Before You Negotiate Your Next Deal
Learn how research challenges accepted beliefs about bargaining tactics
For decades, negotiation experts advised that making a range offer, such as asking for a 15% to 20% discount, rather than proposing a single number, is not a good move. But research from Columbia Business School suggests those experts have gotten it at least partly wrong.
A series of studies shows that using certain range offers can have meaningful benefits.
“For years, we taught students to avoid making range offers in negotiations, assuming that counterparts receiving those offers would have selective attention, hearing only the end of the range that was attractive to them,” says Daniel Ames, co-author of the research and professor of business at Columbia Business School.
“Our results surprised us, upending how we teach the topic. We can’t say that range offers work 100% of the time, but they definitely deserve a place in the negotiator’s toolkit.”
Ames and co-author Malia Mason, associate professor of business at Columbia Business School, conducted a series of studies gauging how people reacted to negotiators making a variety of different offers. They compared single-number point offers, such as asking for a 15% discount, with three different kinds of range offers:
- Bolstering range offers start with the point and stretch in an even more ambitious direction, like asking for a 15% to 20% discount instead of just 15%. Historically, most negotiation experts would have said this strategy was doomed to flop because the bargaining counterpart would hear only the 15% end of the range. In contrast, Ames and Mason’s research found that bolstering range offers frequently led to better settlements for the offer-makers without harming their relationship with the other party.
- Bracketing range offers span the point, such as asking for 13% to 17% instead of 15%. In the past, experts would likely have said this strategy was also sure to lose value. However, Ames and Mason’s research found that negotiators using bracketing range offers didn’t reach worse deals than those using point offers, but they frequently experienced relationship benefits, such as being seen as more flexible.

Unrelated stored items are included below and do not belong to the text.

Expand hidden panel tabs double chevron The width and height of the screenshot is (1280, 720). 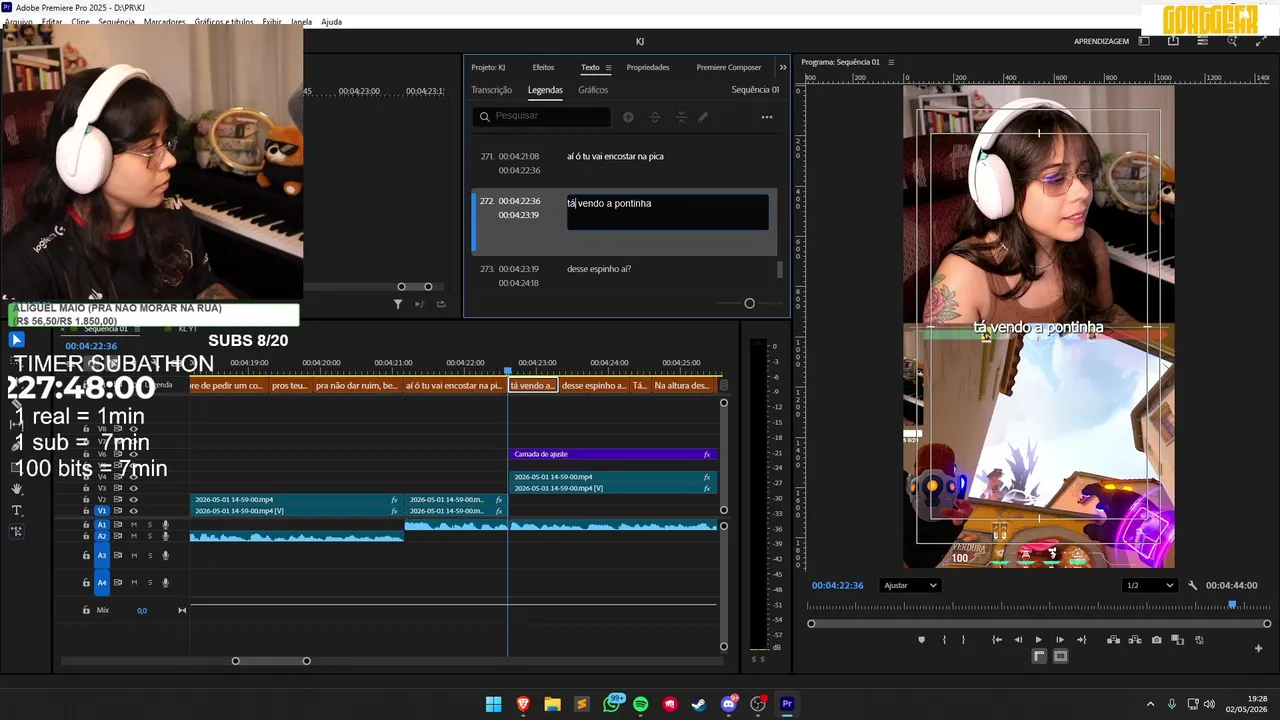[782, 67]
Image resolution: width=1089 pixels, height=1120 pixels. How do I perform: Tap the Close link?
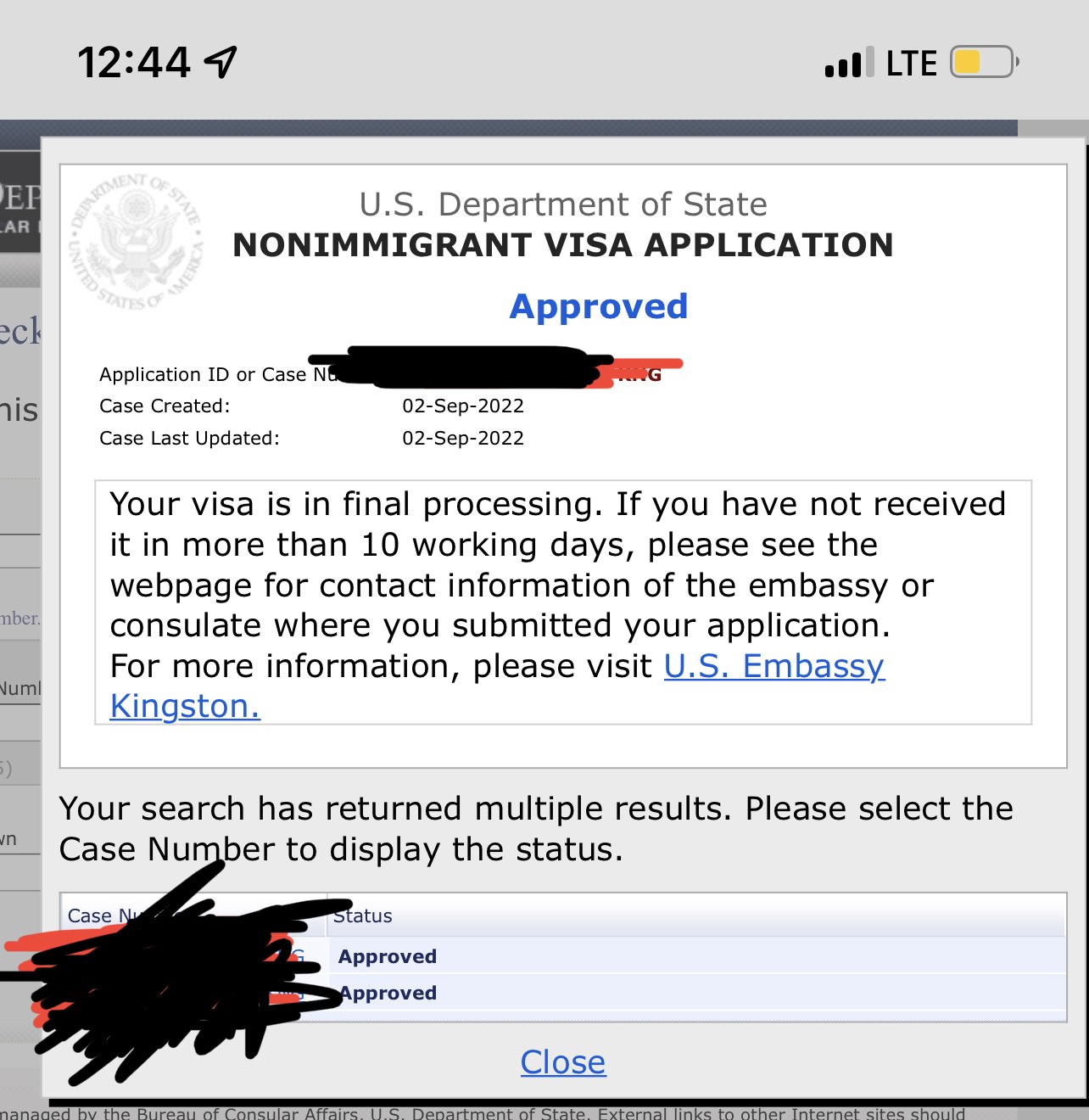click(x=563, y=1062)
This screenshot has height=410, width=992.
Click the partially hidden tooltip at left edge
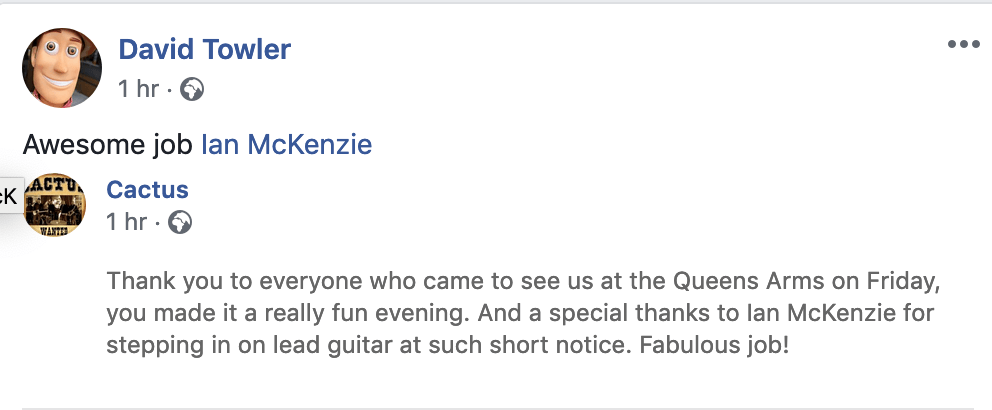click(8, 195)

- Backdown range offers start with the point and then offer a more accommodating value, like asking for 12% to 15% instead of 15%. In this case, Ames and Mason’s research converged with the prior conventional wisdom: Those using backdown range offers ended up with less value than those using point offers but didn’t see more relational benefits than those using bracketing range offers.
“While negotiation experts have been advising against range offers for a long time, many people use them,” noted Mason. “A good share of the time, people use backdown range offers, and our work suggests that’s unwise. But many people use bracketing or bolstering range offers, and our research shows that they’re onto something. Those range offers can draw out more accommodating responses from a counterpart.”

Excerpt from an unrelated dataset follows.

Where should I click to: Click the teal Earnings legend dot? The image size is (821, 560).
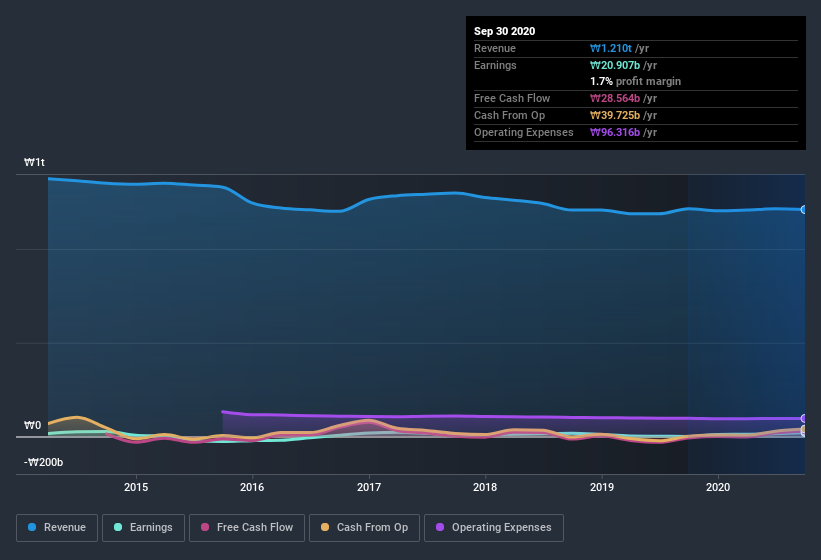click(x=118, y=527)
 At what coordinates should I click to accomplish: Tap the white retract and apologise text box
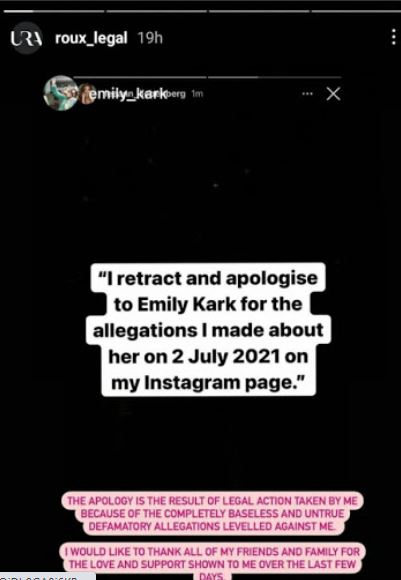click(209, 330)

Negotiating Using Range Offers
Ames and Mason conducted five studies to explore the effects of different kinds of opening offers in negotiations. They studied contexts ranging from bargaining with an event caterer to negotiating a salary or the price of a used car.

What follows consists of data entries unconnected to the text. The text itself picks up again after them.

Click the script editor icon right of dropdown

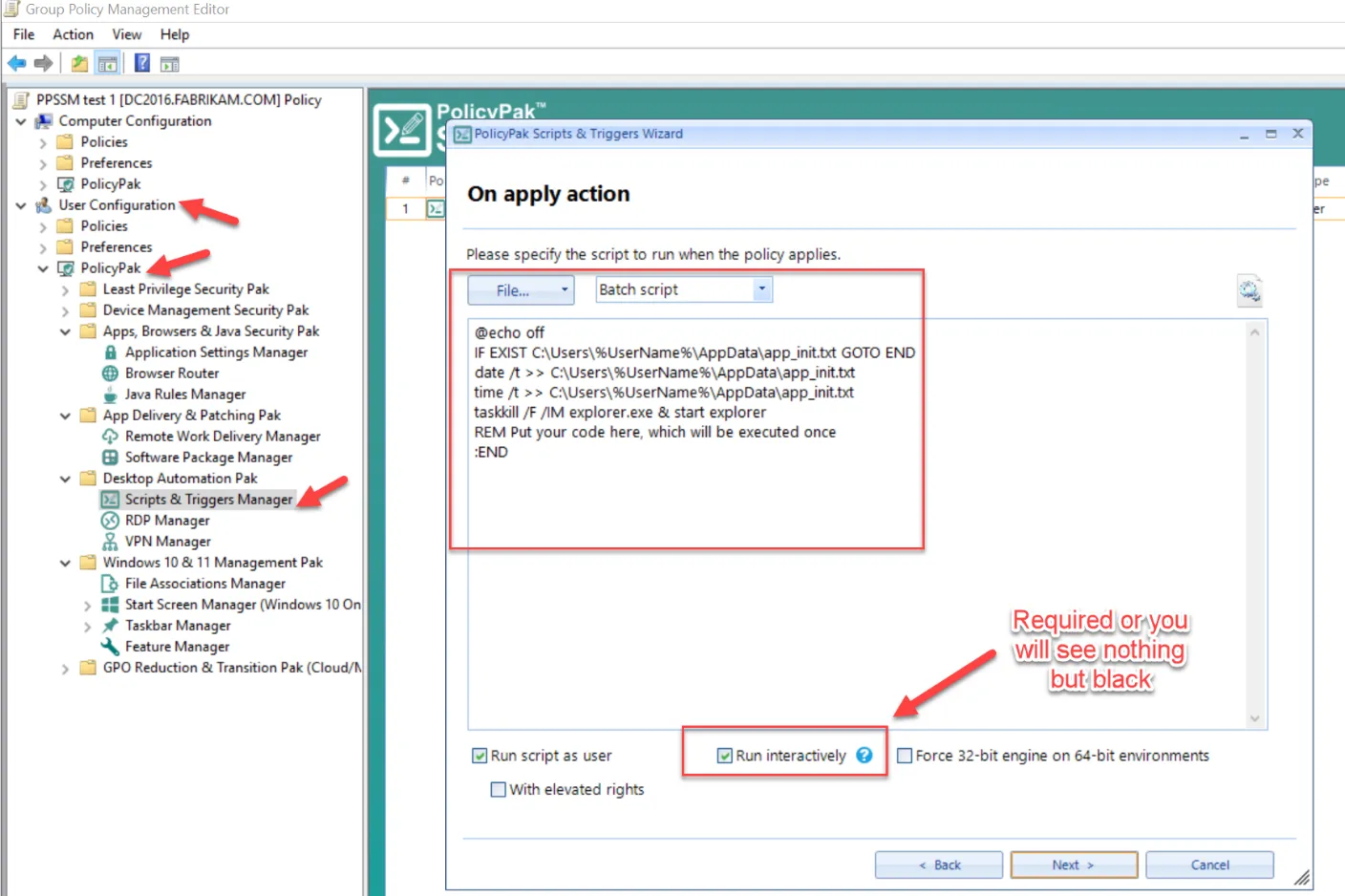(x=1249, y=290)
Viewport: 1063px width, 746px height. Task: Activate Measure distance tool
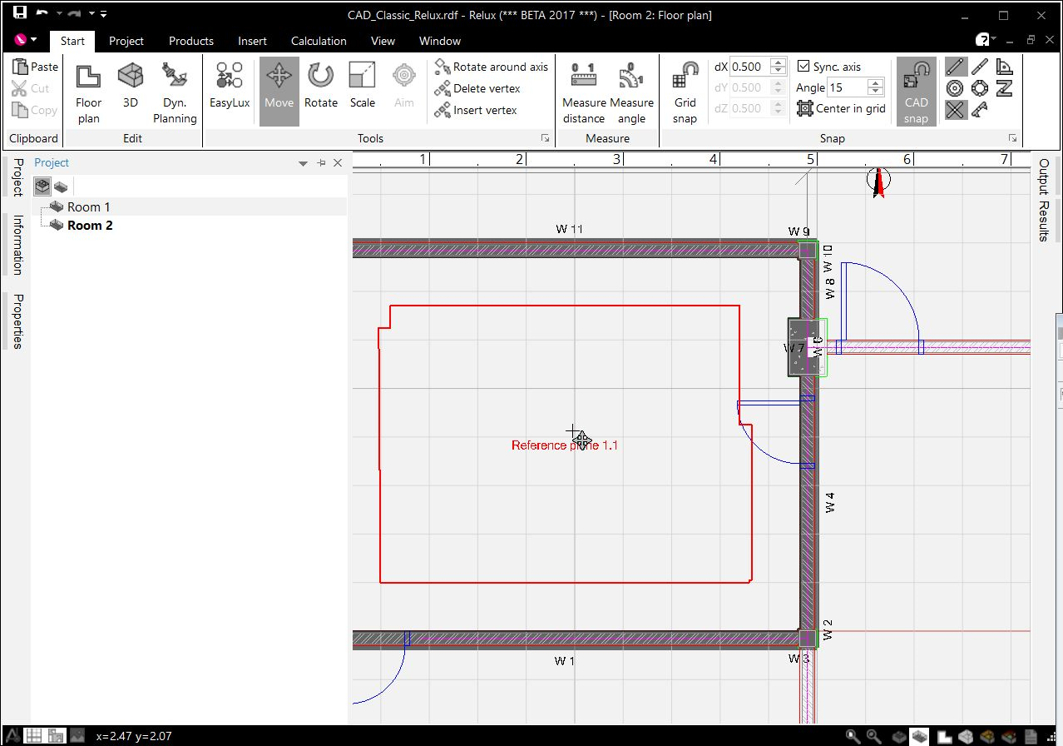click(x=584, y=92)
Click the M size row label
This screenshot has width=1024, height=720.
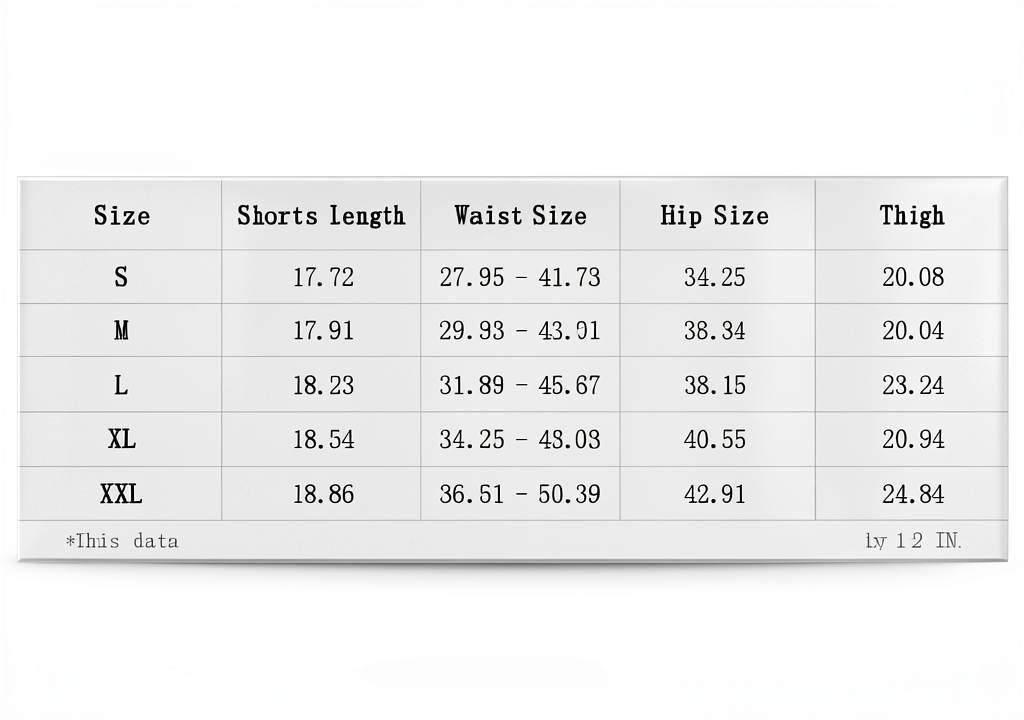pyautogui.click(x=121, y=331)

The studies addressed when and why range offers sometimes bring benefits (part of the answer concerns politeness) and which kind of range offers sacrifice value. The research also showed that range offers can sometimes outperform more assertive point offers.
In one study, the researchers gave people different guidance heading into a mock negotiation over a used car. Some sellers were advised to make a single-price starting offer. Others were told to start with an initial offer: and then ask for more: a higher single price. A third group was guided to start with an initial price and then offer a bolstering range that featured their initial price and stretched up in a more ambitious direction.
The results? Those offering the bolstering range got better deals than the single-price negotiators and were not seen any more negatively. Those encouraged to just “ask for more” with a single higher price point didn’t fare any better when they got a deal: but were twice as likely to end up without a deal, provoking their counterparts to abandon the negotiation.
“Range offers can sometimes be an effective way of asking for more,” says Ames, “without driving your counterpart away.”